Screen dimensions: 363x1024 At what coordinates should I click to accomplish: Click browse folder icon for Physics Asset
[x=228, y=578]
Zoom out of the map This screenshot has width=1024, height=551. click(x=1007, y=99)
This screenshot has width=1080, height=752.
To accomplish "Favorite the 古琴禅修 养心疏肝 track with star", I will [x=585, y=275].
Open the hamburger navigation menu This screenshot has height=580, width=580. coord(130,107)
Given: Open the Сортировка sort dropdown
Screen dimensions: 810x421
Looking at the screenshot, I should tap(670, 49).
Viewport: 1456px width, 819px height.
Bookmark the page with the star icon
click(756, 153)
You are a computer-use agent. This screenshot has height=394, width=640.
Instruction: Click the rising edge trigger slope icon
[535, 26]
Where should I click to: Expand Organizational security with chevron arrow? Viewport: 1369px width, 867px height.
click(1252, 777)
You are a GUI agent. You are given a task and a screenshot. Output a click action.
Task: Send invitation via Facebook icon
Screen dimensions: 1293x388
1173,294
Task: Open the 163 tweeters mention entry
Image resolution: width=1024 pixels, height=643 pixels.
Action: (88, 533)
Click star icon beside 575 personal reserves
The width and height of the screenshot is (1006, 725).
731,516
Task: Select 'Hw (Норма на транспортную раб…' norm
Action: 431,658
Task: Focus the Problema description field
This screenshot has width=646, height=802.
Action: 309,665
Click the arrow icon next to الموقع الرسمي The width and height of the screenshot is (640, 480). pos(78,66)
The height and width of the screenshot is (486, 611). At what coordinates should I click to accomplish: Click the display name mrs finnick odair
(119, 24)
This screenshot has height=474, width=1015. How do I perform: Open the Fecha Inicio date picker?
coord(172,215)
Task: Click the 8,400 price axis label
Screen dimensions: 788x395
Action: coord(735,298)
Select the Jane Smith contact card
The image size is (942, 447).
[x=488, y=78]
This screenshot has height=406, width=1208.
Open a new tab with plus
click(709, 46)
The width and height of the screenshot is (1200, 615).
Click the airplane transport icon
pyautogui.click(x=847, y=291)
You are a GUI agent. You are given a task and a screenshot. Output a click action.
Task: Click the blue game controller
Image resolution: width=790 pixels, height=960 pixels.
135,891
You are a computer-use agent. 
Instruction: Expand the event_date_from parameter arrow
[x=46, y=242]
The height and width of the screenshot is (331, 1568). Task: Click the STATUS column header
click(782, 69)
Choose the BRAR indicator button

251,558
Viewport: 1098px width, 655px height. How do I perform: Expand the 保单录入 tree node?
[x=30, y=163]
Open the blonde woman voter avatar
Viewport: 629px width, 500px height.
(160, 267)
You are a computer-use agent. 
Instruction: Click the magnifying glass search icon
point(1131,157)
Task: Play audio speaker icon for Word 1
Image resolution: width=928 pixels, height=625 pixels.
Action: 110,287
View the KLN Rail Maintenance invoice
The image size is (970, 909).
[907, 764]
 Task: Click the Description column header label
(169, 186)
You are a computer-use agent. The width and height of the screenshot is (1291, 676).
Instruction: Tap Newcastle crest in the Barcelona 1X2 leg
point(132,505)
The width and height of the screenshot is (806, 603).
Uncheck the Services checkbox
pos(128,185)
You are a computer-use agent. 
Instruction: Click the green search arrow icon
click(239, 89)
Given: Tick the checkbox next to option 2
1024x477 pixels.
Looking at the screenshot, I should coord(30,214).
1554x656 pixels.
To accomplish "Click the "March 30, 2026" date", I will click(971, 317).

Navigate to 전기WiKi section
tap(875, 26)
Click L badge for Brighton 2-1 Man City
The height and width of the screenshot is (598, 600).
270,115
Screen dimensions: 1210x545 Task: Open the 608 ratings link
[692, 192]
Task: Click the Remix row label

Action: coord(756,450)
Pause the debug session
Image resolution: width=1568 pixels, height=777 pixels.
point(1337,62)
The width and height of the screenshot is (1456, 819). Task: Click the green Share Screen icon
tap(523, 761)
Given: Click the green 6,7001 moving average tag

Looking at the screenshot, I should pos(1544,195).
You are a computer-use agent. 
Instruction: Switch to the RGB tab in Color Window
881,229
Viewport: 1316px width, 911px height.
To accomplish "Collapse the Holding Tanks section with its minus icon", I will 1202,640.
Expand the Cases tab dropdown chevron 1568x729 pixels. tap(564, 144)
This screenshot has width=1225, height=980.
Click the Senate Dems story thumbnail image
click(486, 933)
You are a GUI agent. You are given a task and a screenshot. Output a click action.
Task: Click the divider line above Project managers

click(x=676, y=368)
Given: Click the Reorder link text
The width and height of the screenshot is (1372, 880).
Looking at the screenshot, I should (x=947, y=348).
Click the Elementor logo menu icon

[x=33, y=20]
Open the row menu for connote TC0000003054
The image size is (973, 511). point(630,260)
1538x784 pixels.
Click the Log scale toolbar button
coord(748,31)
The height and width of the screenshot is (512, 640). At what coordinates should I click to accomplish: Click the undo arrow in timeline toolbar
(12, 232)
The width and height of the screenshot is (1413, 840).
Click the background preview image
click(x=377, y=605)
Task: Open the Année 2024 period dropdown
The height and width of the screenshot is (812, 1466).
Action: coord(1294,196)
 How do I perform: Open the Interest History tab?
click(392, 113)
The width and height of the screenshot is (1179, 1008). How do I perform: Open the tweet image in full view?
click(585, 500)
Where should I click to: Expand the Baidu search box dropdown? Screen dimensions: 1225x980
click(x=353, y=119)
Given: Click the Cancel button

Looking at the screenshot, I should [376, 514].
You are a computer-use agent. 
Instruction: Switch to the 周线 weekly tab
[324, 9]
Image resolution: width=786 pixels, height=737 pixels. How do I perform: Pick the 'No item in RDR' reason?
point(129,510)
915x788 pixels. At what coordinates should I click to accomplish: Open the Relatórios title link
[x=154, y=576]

_Prompt:_
Reproduce the full listing above, character for character.

_Result of this exercise:_
Screen dimensions: 363x1024 At what coordinates should I click to accomplish: Click browse folder icon for Physics Asset
[x=228, y=578]
Zoom out of the map This screenshot has width=1024, height=551. click(x=1007, y=99)
This screenshot has width=1080, height=752.
To accomplish "Favorite the 古琴禅修 养心疏肝 track with star", I will [x=585, y=275].
Open the hamburger navigation menu This screenshot has height=580, width=580. coord(130,107)
Given: Open the Сортировка sort dropdown
Screen dimensions: 810x421
Looking at the screenshot, I should tap(670, 49).
Viewport: 1456px width, 819px height.
Bookmark the page with the star icon
click(756, 153)
You are a computer-use agent. This screenshot has height=394, width=640.
Instruction: Click the rising edge trigger slope icon
[535, 26]
Where should I click to: Expand Organizational security with chevron arrow? Viewport: 1369px width, 867px height.
click(1252, 777)
You are a GUI agent. You are given a task and a screenshot. Output a click action.
Task: Send invitation via Facebook icon
Screen dimensions: 1293x388
1173,294
Task: Open the 163 tweeters mention entry
Image resolution: width=1024 pixels, height=643 pixels.
Action: (88, 533)
Click star icon beside 575 personal reserves
The width and height of the screenshot is (1006, 725).
731,516
Task: Select 'Hw (Норма на транспортную раб…' norm
Action: 431,658
Task: Focus the Problema description field
This screenshot has width=646, height=802.
Action: 309,665
Click the arrow icon next to الموقع الرسمي The width and height of the screenshot is (640, 480). pos(78,66)
The height and width of the screenshot is (486, 611). At what coordinates should I click to accomplish: Click the display name mrs finnick odair
(119, 24)
This screenshot has height=474, width=1015. How do I perform: Open the Fecha Inicio date picker?
coord(172,215)
Task: Click the 8,400 price axis label
Screen dimensions: 788x395
Action: coord(735,298)
Select the Jane Smith contact card
The image size is (942, 447).
[x=488, y=78]
This screenshot has height=406, width=1208.
Open a new tab with plus
click(709, 46)
The width and height of the screenshot is (1200, 615).
Click the airplane transport icon
pyautogui.click(x=847, y=291)
You are a GUI agent. You are given a task and a screenshot. Output a click action.
Task: Click the blue game controller
Image resolution: width=790 pixels, height=960 pixels.
135,891
You are a computer-use agent. 
Instruction: Expand the event_date_from parameter arrow
[x=46, y=242]
The height and width of the screenshot is (331, 1568). Task: Click the STATUS column header
click(782, 69)
Choose the BRAR indicator button

251,558
Viewport: 1098px width, 655px height. How do I perform: Expand the 保单录入 tree node?
[x=30, y=163]
Open the blonde woman voter avatar
Viewport: 629px width, 500px height.
(160, 267)
You are a computer-use agent. 
Instruction: Click the magnifying glass search icon
point(1131,157)
Task: Play audio speaker icon for Word 1
Image resolution: width=928 pixels, height=625 pixels.
Action: 110,287
View the KLN Rail Maintenance invoice
The image size is (970, 909).
[907, 764]
 Task: Click the Description column header label
(169, 186)
You are a computer-use agent. The width and height of the screenshot is (1291, 676).
Instruction: Tap Newcastle crest in the Barcelona 1X2 leg
point(132,505)
The width and height of the screenshot is (806, 603).
Uncheck the Services checkbox
pos(128,185)
You are a computer-use agent. 
Instruction: Click the green search arrow icon
click(239, 89)
Given: Tick the checkbox next to option 2
1024x477 pixels.
Looking at the screenshot, I should coord(30,214).
1554x656 pixels.
To accomplish "Click the "March 30, 2026" date", I will click(971, 317).

Navigate to 전기WiKi section
tap(875, 26)
Click L badge for Brighton 2-1 Man City
The height and width of the screenshot is (598, 600).
270,115
Screen dimensions: 1210x545 Task: Open the 608 ratings link
[692, 192]
Task: Click the Remix row label

Action: coord(756,450)
Pause the debug session
Image resolution: width=1568 pixels, height=777 pixels.
point(1337,62)
The width and height of the screenshot is (1456, 819). Task: Click the green Share Screen icon
tap(523, 761)
Given: Click the green 6,7001 moving average tag

Looking at the screenshot, I should pos(1544,195).
You are a computer-use agent. 
Instruction: Switch to the RGB tab in Color Window
881,229
Viewport: 1316px width, 911px height.
To accomplish "Collapse the Holding Tanks section with its minus icon", I will 1202,640.
Expand the Cases tab dropdown chevron 1568x729 pixels. tap(564, 144)
This screenshot has width=1225, height=980.
Click the Senate Dems story thumbnail image
click(486, 933)
You are a GUI agent. You are given a task and a screenshot. Output a click action.
Task: Click the divider line above Project managers

click(x=676, y=368)
Given: Click the Reorder link text
The width and height of the screenshot is (1372, 880).
Looking at the screenshot, I should (x=947, y=348).
Click the Elementor logo menu icon

[x=33, y=20]
Open the row menu for connote TC0000003054
The image size is (973, 511). point(630,260)
1538x784 pixels.
Click the Log scale toolbar button
coord(748,31)
The height and width of the screenshot is (512, 640). At what coordinates should I click to accomplish: Click the undo arrow in timeline toolbar
(12, 232)
The width and height of the screenshot is (1413, 840).
Click the background preview image
click(x=377, y=605)
Task: Open the Année 2024 period dropdown
The height and width of the screenshot is (812, 1466).
Action: coord(1294,196)
 How do I perform: Open the Interest History tab?
click(392, 113)
The width and height of the screenshot is (1179, 1008). How do I perform: Open the tweet image in full view?
click(585, 500)
Where should I click to: Expand the Baidu search box dropdown? Screen dimensions: 1225x980
click(x=353, y=119)
Given: Click the Cancel button

Looking at the screenshot, I should [376, 514].
You are a computer-use agent. 
Instruction: Switch to the 周线 weekly tab
[324, 9]
Image resolution: width=786 pixels, height=737 pixels. How do I perform: Pick the 'No item in RDR' reason?
point(129,510)
915x788 pixels. At what coordinates should I click to accomplish: Open the Relatórios title link
[x=154, y=576]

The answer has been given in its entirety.